Con l’approvazione finale alla Camera, avvenuta con 216 voti favorevoli, la Manovra destina all’ippica 152,1 milioni di euro per il 2026, cui si aggiunge un ulteriore milione di euro per l’ippodromo delle Capannelle di Roma.
A commentare il provvedimento è il sottosegretario al MASAF Sen. Patrizio La Pietra, che ha espresso «piena soddisfazione per il risultato raggiunto», sottolineando come l’incremento delle risorse rappresenti «una concreta attenzione del Governo verso il settore». Secondo La Pietra, l’aumento del montepremi contribuirà ad «innalzare ulteriormente la qualità e il livello agonistico delle competizioni», garantendo al contempo una maggiore gratificazione per gli operatori.
Le risorse in dettaglio - L’ammontare complessivo degli stanziamenti per il 2026 destinati all’ippica è pari a 152.147.083 euro, distribuiti su più capitoli di bilancio che coprono montepremi, contributi alle società di corse, gestione tecnico-amministrativa e attività di controllo.
In particolare:
- 93.724.461 euro (cap. 2295) sono destinati allo sviluppo del settore, al montepremi delle corse e agli interventi di sostegno diretto;
- 36.444.652 euro (cap. 2297) finanziano le società di corse per l’organizzazione degli eventi ippici e i servizi televisivi delle immagini delle corse;
- 21.357.961 euro (cap. 2298) coprono le spese connesse alla gestione, vigilanza e controllo.
Nel dettaglio operativo, il provvedimento prevede anche:
- 3,86 milioni di euro per la vigilanza e il controllo tecnico delle corse;
- 1,74 milioni di euro per l’ammodernamento e l’adeguamento degli ippodromi e delle infrastrutture;
- 5,7 milioni di euro per i controlli identificativi dei cavalli e le attività antidoping;
- 10,76 milioni di euro per la gestione del segnale televisivo e l’acquisto di diritti televisivi esteri.
Incremento del montepremi e continuità pluriennale - La Legge di Bilancio conferma inoltre l’incremento del montepremi del 10%, già disposto dal decreto n. 693331 del 24 dicembre 2025, inserendolo in un quadro strutturale di sostegno pubblico. L’Azione “Interventi a favore del settore ippico” raggiunge così, a legislazione vigente, i 152,1 milioni di euro per il 2026, con importi analoghi previsti anche per il triennio 2026-2028, assicurando continuità alla programmazione.

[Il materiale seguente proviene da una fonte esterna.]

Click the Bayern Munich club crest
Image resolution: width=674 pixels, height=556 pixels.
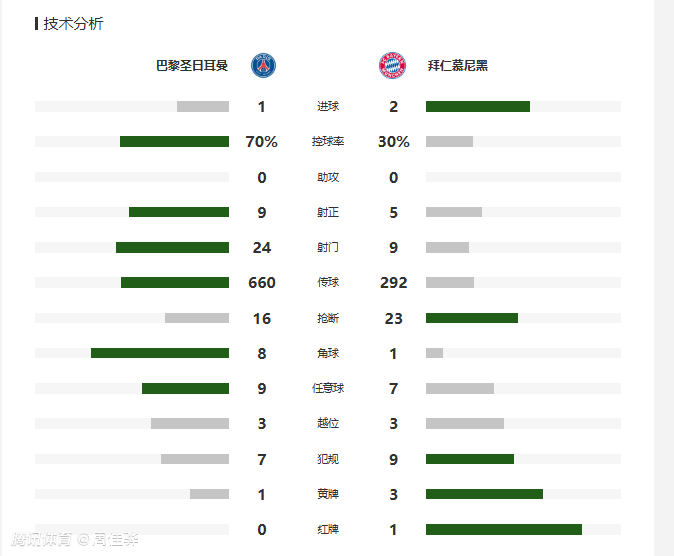[392, 66]
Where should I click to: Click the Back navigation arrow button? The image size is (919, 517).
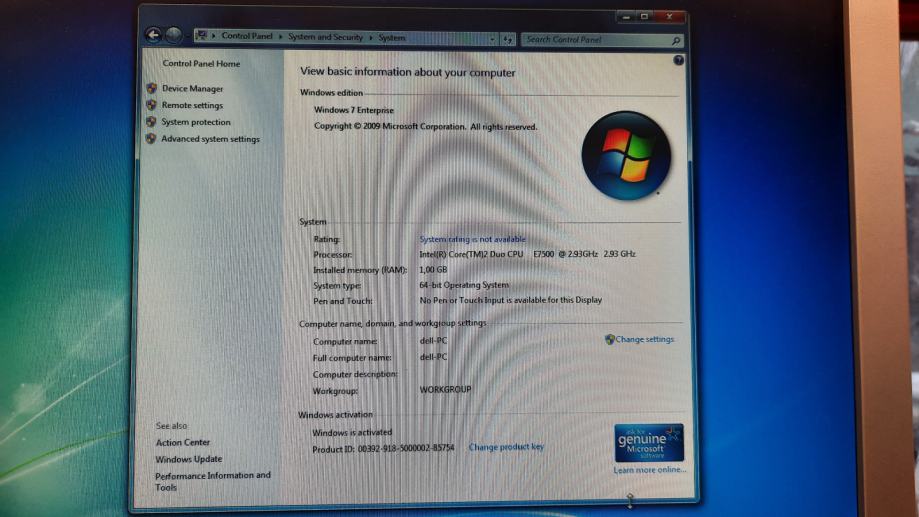pyautogui.click(x=153, y=35)
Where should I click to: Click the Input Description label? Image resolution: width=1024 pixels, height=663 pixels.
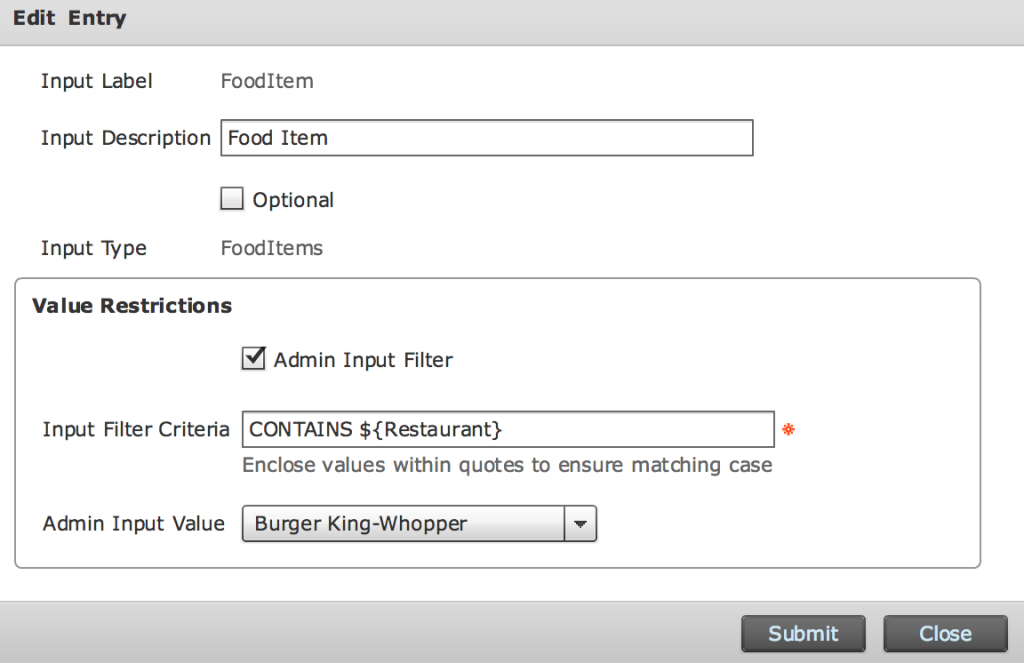click(x=125, y=137)
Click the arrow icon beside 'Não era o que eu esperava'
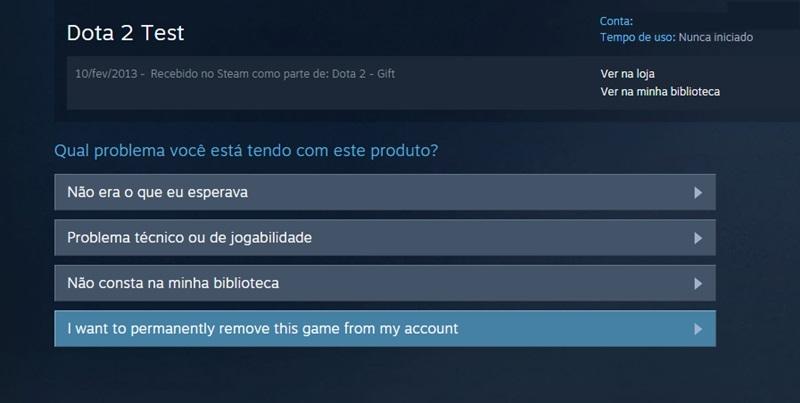This screenshot has height=403, width=800. tap(698, 192)
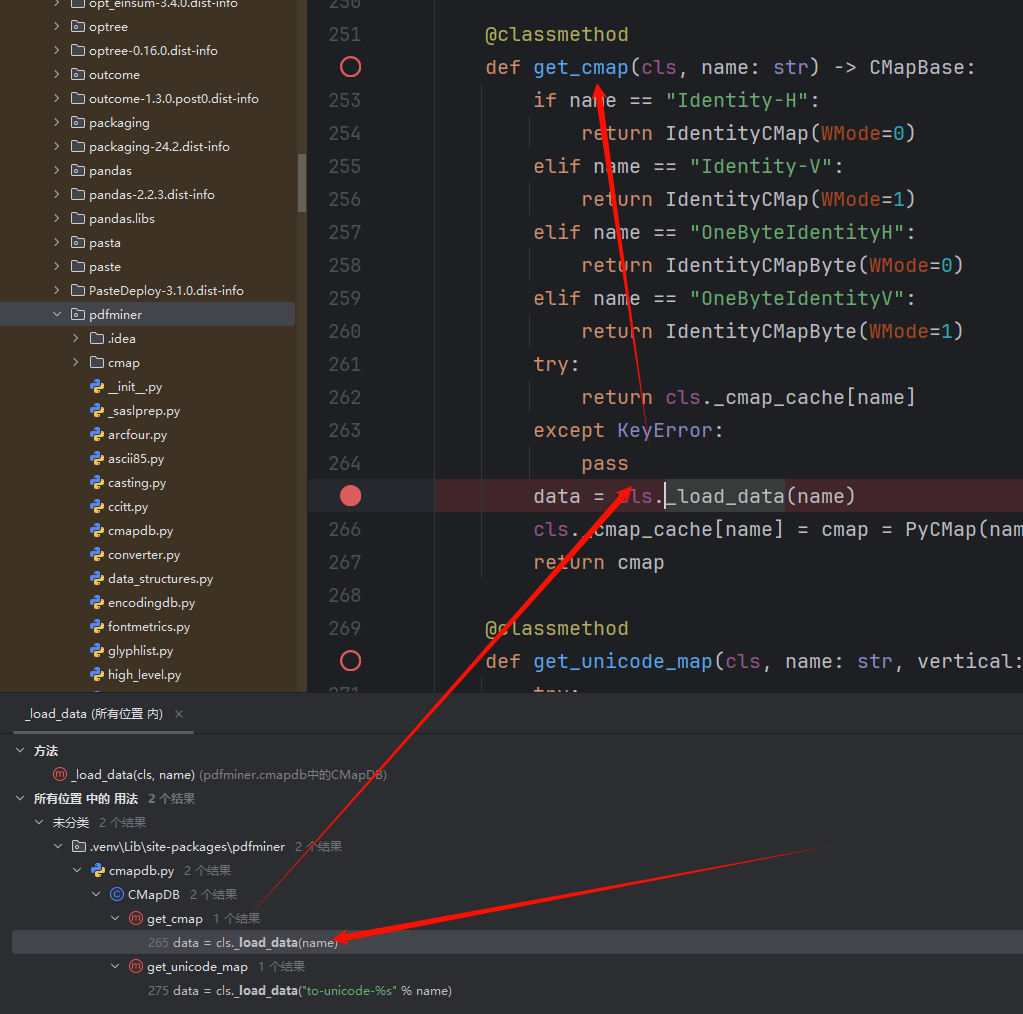
Task: Disable the active breakpoint on line 265
Action: 350,496
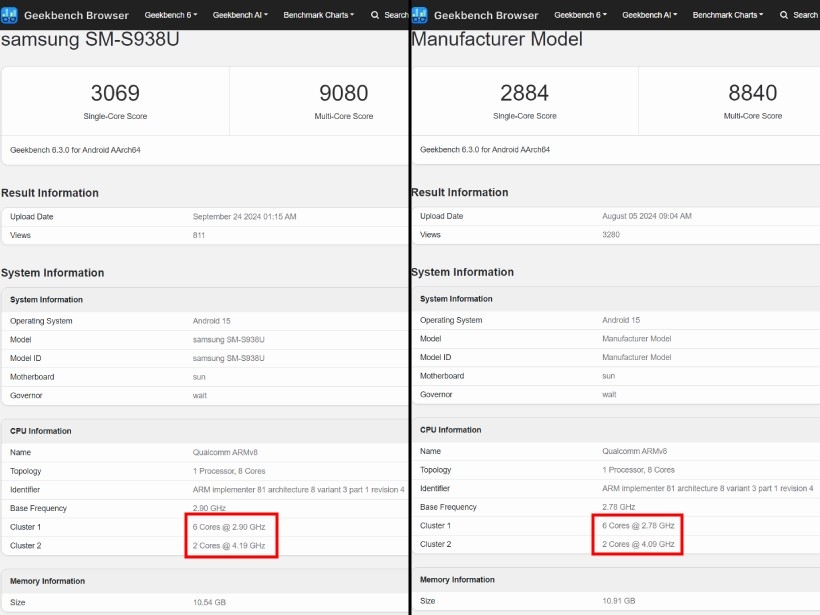Viewport: 820px width, 615px height.
Task: Open Benchmark Charts dropdown on samsung SM-S938U page
Action: pos(318,15)
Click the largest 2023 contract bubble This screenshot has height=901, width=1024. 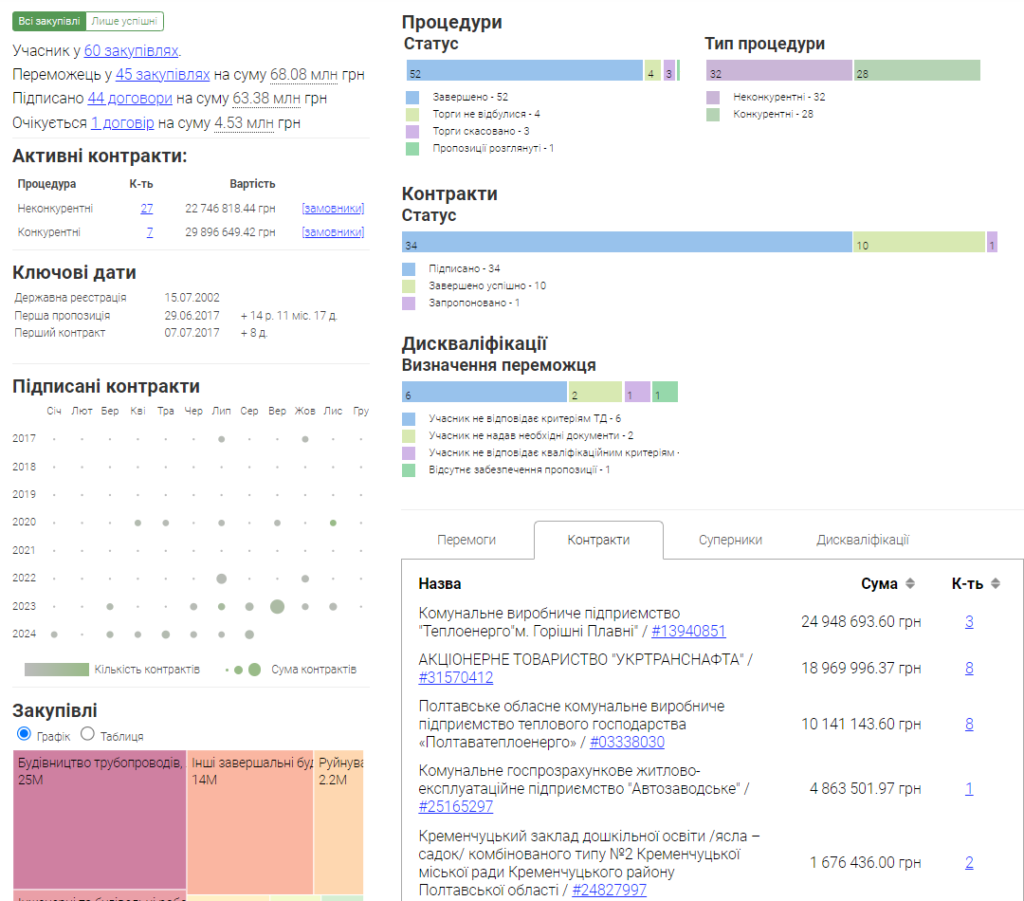point(277,606)
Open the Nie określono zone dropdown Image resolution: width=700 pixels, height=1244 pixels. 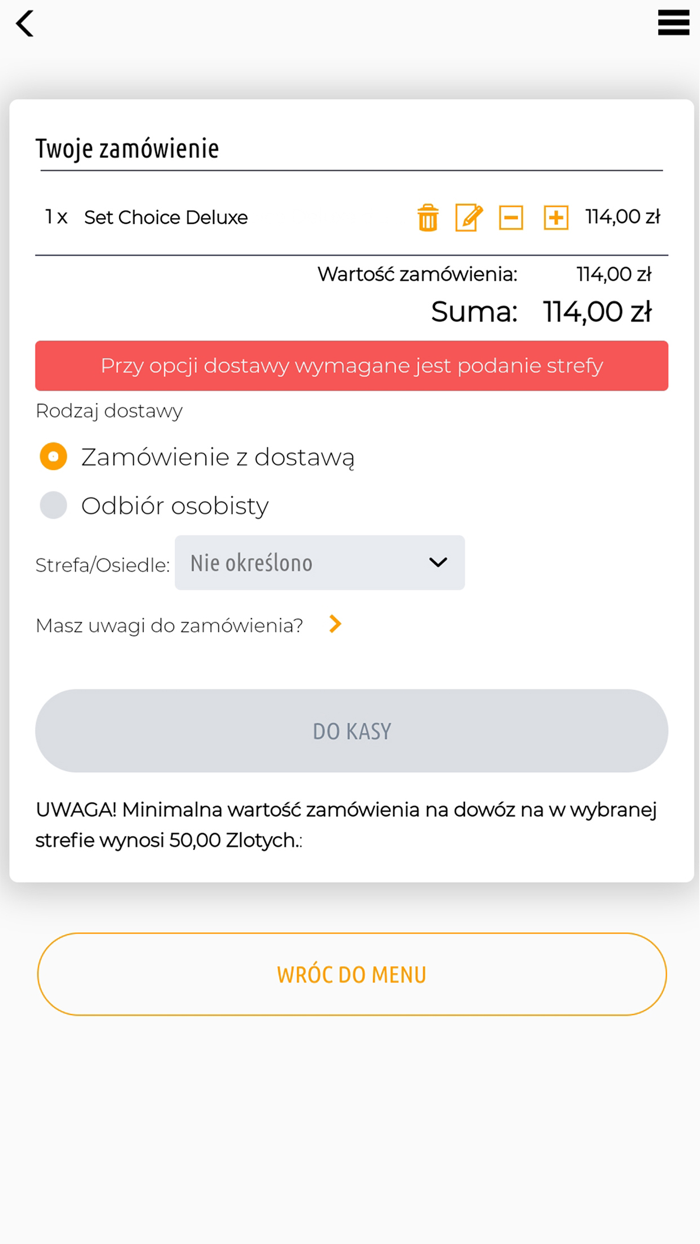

Prospettive di rilancio - Secondo il MASAF, questo livello di finanziamento consente di razionalizzare la distribuzione delle giornate di corse, migliorare la competitività del prodotto ippico italiano e avvicinare progressivamente il sistema nazionale ai benchmark internazionali, rafforzando la sostenibilità economico-finanziaria dell’intera filiera. Nel ringraziare i senatori laziali di Fratelli d’Italia per lo stanziamento aggiuntivo destinato all’ippodromo delle Capannelle, il sottosegretario La Pietra ha infine espresso gratitudine a tutta la filiera ippica — società di corse, addetti ai lavori, giudici, fantini, guidatori, proprietari, allenatori e allevatori — e alla Direzione generale per l’Ippica «per il lavoro quotidiano svolto con dedizione e competenza».